Les vents du sud

 

 

Ce n’est pas encore l’été, techniquement. C’est peut-être pour ça qu’on parle tant de la canicule qui commence. Juin ou juillet, peut-être que dans nos têtes ça ne change pas grand-chose, pour crever de chaud. Mais si c’est encore le printemps et qu’il fait 38°C…

 

Je fais comme à chaque fois, je laisse les volets clos ou mi-clos la journée, histoire de ne pas laisser trop de chaleur entrer, trop de soleil cogner aux fenêtres. Je vais au boulot en t-shirt, et peut-être que demain le bermuda deviendra incontournable. Je n’envie pas les mecs obligés d’être en costard tous les jours.
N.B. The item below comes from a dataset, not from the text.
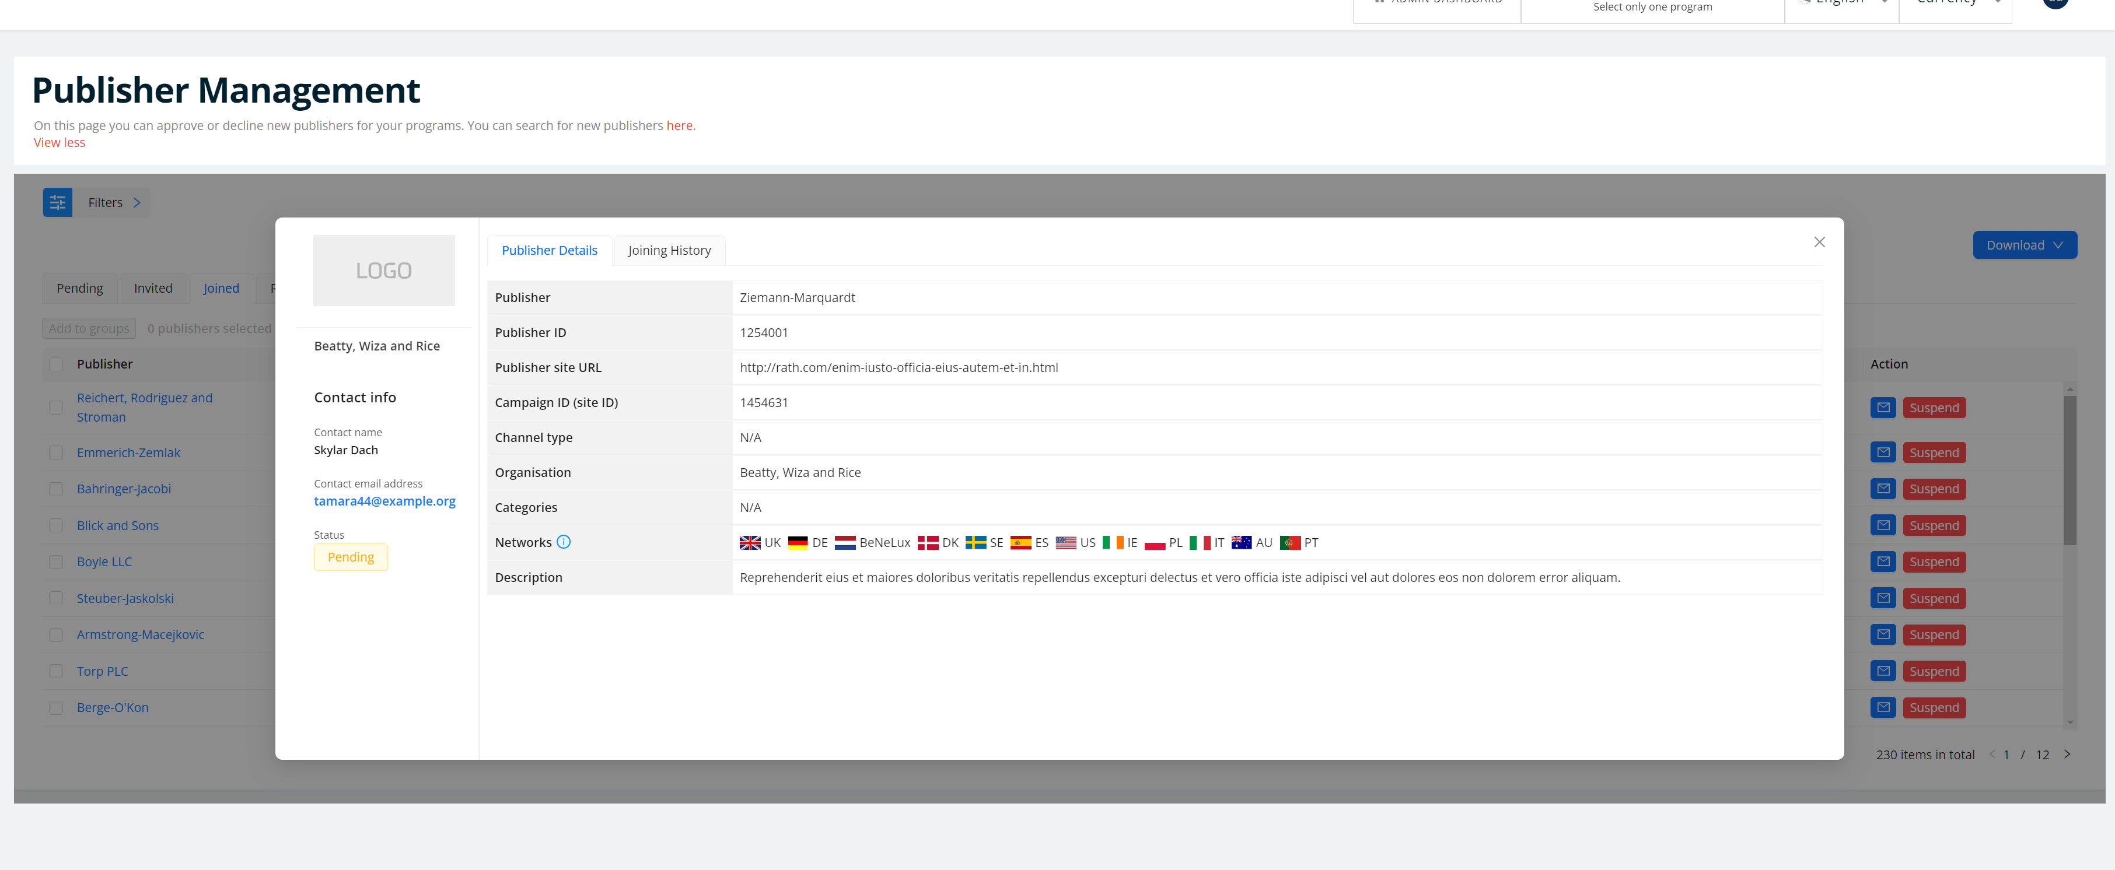Click email icon in Emmerich-Zemlak row

pos(1883,452)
Je bois de l’eau, même quand je n’ai pas soif, parce que j’ai peur d’être comme ces retraités qui ne se rendent pas compte qu’ils ont soif et se déshydratent silencieusement jusqu’à tomber dans les vapes. Et le soir j’aère, je vis à poil. Pour l’instant c’est gérable. La température nocturne, le point le plus délicat habituellement, reste acceptable jusqu’à présent. On peut encore dormir sans avoir l’impression de bouillir intérieurement, du front, du ventre, des jambes. Dans quelques heures ce ne sera peut-être plus possible.

 

Des canicules, il y en aura d’autres. Peut-être même à nouveau dans quelques semaines. La météo ce n’est jamais qu’un cycle d’anticyclones, de vents du sud et de vents venus du nord, qui alternent plus ou moins bien, impactés par l’activité humaine. En août, on aura encore nos 38°C un peu partout, et on reverra des reportages nous rappelant comme depuis 2003 qu’il faut bien penser à surveiller et hydrater nos personnes âgées. Et on continuera à gloser sur le réchauffement climatique, c’est terrible, que vont devenir nos enfants, comment on peut faire pour ralentir le changement climatique, on n’a plus beaucoup de temps pour éviter la catastrophe… mais la catastrophe, on y est déjà, et comme les homards qui ont commencé leur séjour dans une casserole d’eau froide et paniquent maintenant qu’elle est à 60°, on ne peut pas faire grand-chose de plus, à notre échelle de petite crotte insignifiante, que d’espérer ne pas mourir tout de suite, peut-être en mettant moins la clim’ et en prenant moins la voiture. De toute façon l’essence c’est cher et bientôt l’inflation va nous flinguer.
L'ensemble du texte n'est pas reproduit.